Discothèques et salles de concert, attention, danger ! La direction régionale des affaires sanitaires et sociales (Drass) vient de rendre un rapport sur les traumatismes sonores aigus (TSA) chez les patients reçus par des ORL franciliens entre 2004 et 2006. Les praticiens étaient appelés à interroger leurs patients pour déterminer la source de leur traumatisme. Verdict : dix-huit salles de concert et discothèques parisiennes ont été signalées, et seize dépassaient le seuil légal de 105 décibels, après enquête de la préfecture de police.

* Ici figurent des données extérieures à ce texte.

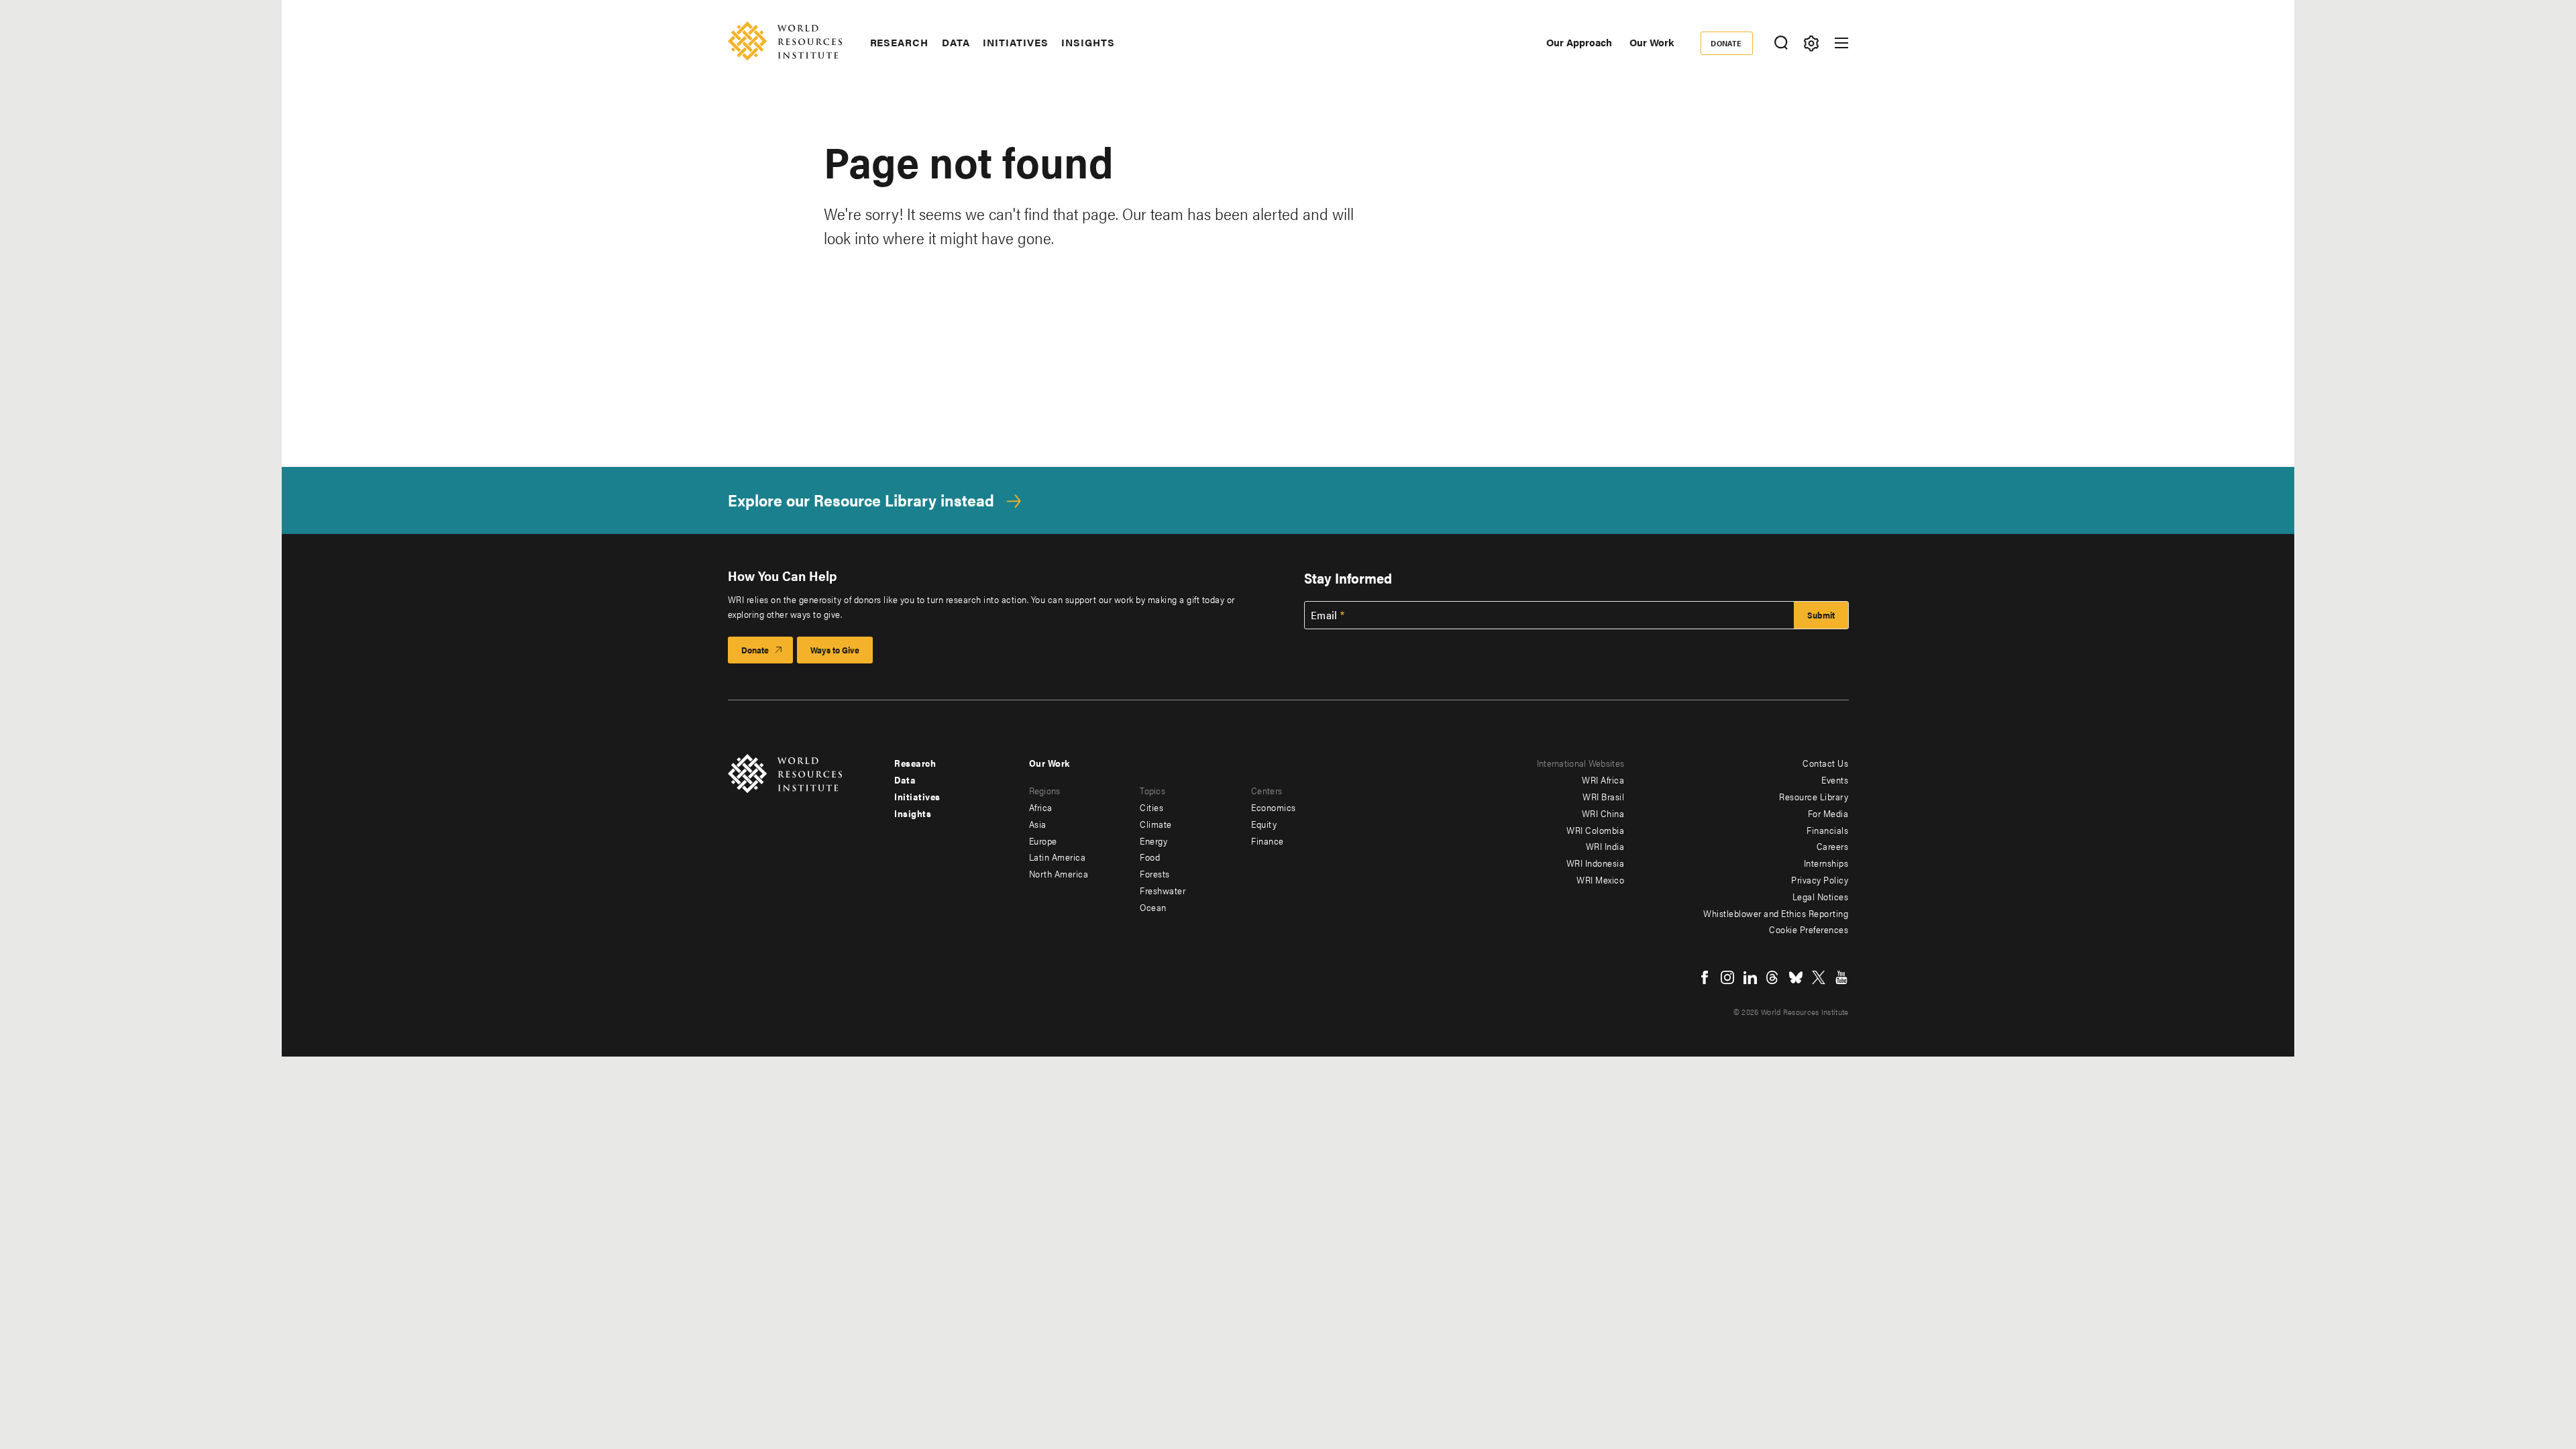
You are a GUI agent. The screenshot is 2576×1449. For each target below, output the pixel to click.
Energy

Les causes musicales sont responsables de 53 % des TSA chez les Franciliens. Les téléphones portables, rarement signalés auparavant, sont directement mis en cause, « lorsque l'on reçoit un texto alors que l'on est en train de téléphoner, par exemple », rapporte Albert Godal, ingénieur d'étude sanitaire à la Drass des Yvelines.
Seules des salles parisiennes, de concert ou discothèques, ont été pointées du doigt, et les victimes sont des hommes à 70 %, signe qu'ils ont « un comportement à risque plus fréquent ». Ce document a permis à la préfecture de police de rappeler les établissements incriminés à l'ordre, et de leur imposer des études d'impact des nuisances sonores. A ce jour, six ont été réalisées et une est en cours.